With the recent increase in the number of professionals seeking to establish a not-for-profit (NFP) entity related to a private, for-profit business they run through another corporate entity, it is important to understand what you can and can’t do.
The structure typically involves an individual setting up an NFP which engages the services of, or refers clients/work to a private business in which the individual is also a director and/or shareholder. For example, where an individual establishes an NFP to help individuals in need of crisis accommodation and collects donations and contracts with a related for-profit construction business in which the individual is also a shareholder and director, to build the crisis accommodation.
Where an NFP is established and will provide income or benefits either directly or indirectly to a related for-profit entity, care should be taken to ensure any arrangements are structured appropriately and with sufficient safeguards and controls in place. If arrangements are not structured correctly, the NFP may not be eligible to be registered as a charity with the Australian Charities and Not-for-profits Commission (ACNC) and would not be entitled to receive the corresponding tax concessions, including income tax exemption.

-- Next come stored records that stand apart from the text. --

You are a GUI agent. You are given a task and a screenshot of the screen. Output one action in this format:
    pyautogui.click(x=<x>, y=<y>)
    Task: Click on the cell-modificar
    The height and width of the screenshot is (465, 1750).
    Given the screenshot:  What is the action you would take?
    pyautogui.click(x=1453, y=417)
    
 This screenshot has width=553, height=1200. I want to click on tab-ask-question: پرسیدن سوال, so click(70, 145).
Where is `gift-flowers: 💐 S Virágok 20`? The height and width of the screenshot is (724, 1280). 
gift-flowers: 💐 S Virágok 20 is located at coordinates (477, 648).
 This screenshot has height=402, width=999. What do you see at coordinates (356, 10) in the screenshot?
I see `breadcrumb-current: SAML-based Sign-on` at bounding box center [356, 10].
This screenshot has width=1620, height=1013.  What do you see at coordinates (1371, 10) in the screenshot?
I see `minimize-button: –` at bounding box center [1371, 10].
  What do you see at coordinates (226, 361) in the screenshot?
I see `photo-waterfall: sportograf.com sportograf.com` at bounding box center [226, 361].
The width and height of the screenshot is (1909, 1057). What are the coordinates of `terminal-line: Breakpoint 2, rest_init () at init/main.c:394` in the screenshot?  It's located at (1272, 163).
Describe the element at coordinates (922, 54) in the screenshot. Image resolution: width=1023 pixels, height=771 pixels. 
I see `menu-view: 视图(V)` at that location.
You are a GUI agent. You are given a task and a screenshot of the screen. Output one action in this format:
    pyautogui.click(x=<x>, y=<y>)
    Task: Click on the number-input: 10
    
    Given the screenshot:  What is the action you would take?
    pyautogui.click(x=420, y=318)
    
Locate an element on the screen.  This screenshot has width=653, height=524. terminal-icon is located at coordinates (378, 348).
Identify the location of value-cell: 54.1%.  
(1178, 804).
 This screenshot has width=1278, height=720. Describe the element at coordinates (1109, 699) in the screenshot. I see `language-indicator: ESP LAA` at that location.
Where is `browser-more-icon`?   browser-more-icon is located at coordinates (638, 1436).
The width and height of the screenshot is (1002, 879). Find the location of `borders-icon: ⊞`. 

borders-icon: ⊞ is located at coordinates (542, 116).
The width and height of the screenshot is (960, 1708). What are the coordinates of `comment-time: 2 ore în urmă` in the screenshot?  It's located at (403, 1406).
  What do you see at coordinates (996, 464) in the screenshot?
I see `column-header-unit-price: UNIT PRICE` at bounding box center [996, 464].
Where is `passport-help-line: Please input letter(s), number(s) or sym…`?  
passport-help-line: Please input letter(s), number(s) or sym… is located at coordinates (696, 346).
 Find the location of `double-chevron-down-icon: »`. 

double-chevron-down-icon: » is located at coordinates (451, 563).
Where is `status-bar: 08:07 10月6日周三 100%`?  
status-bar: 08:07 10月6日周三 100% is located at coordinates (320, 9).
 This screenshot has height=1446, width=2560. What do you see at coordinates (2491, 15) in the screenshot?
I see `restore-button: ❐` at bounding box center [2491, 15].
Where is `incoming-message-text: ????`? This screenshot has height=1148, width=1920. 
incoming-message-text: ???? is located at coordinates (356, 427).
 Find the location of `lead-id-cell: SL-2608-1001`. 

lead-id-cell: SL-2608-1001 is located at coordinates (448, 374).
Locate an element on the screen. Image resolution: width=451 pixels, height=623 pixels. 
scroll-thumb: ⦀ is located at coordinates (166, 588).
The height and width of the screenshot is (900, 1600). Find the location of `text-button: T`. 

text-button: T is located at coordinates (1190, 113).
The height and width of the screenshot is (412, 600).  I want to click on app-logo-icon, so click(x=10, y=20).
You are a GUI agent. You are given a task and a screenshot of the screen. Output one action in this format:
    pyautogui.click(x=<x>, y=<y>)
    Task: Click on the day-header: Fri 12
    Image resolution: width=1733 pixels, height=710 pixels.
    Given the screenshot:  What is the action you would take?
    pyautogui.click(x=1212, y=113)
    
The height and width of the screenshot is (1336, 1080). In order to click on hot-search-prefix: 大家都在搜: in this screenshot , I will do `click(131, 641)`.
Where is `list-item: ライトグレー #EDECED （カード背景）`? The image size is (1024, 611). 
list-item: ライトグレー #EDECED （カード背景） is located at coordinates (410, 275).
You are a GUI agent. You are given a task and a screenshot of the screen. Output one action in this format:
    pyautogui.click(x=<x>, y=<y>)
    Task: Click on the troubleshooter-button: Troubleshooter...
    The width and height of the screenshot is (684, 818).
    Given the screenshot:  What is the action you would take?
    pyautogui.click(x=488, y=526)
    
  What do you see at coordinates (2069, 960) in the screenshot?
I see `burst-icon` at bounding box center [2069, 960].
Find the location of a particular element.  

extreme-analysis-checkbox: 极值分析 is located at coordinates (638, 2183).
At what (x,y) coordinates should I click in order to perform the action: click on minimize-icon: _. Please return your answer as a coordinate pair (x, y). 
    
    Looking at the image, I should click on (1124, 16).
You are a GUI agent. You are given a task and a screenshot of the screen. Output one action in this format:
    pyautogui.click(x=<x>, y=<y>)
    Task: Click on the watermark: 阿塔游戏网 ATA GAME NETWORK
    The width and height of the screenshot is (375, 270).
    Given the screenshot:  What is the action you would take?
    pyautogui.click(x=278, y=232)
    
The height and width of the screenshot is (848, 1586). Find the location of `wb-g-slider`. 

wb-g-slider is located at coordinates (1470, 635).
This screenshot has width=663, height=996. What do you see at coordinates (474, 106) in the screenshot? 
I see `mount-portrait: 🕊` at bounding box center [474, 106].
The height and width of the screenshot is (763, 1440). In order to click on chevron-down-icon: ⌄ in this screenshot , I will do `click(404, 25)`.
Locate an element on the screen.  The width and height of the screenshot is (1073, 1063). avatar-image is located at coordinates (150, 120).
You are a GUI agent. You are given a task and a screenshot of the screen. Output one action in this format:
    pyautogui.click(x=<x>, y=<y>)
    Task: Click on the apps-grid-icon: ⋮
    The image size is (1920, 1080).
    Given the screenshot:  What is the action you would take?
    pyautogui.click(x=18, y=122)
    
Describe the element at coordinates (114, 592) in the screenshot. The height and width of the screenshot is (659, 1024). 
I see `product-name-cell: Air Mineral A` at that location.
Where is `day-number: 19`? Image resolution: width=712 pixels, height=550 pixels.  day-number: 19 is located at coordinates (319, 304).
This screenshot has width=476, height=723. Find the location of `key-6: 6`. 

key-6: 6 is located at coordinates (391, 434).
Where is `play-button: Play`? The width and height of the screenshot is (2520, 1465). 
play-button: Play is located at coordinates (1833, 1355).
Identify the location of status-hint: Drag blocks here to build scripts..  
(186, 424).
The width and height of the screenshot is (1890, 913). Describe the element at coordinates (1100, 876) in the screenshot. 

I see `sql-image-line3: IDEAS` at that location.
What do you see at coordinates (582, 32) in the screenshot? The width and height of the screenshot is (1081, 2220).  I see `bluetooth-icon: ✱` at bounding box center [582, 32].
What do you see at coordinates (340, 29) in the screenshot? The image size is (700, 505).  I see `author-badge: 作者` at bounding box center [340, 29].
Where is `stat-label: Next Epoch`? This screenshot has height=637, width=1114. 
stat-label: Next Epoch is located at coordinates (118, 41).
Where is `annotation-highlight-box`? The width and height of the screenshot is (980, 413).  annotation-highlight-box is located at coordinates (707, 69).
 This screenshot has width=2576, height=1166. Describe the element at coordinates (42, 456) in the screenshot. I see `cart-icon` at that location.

If the ACNC considers that an NFP has only been established to direct funds to a related private business which an individual receives benefits from, then the ACNC may decline to register, or may de-register, the NFP as a charity. The ACNC will have regard to a range of issues including but not limited to: the purpose of both organisations, voting control, Board control, contracting arrangements and whether funds or benefits are provided directly or indirectly to the NFP.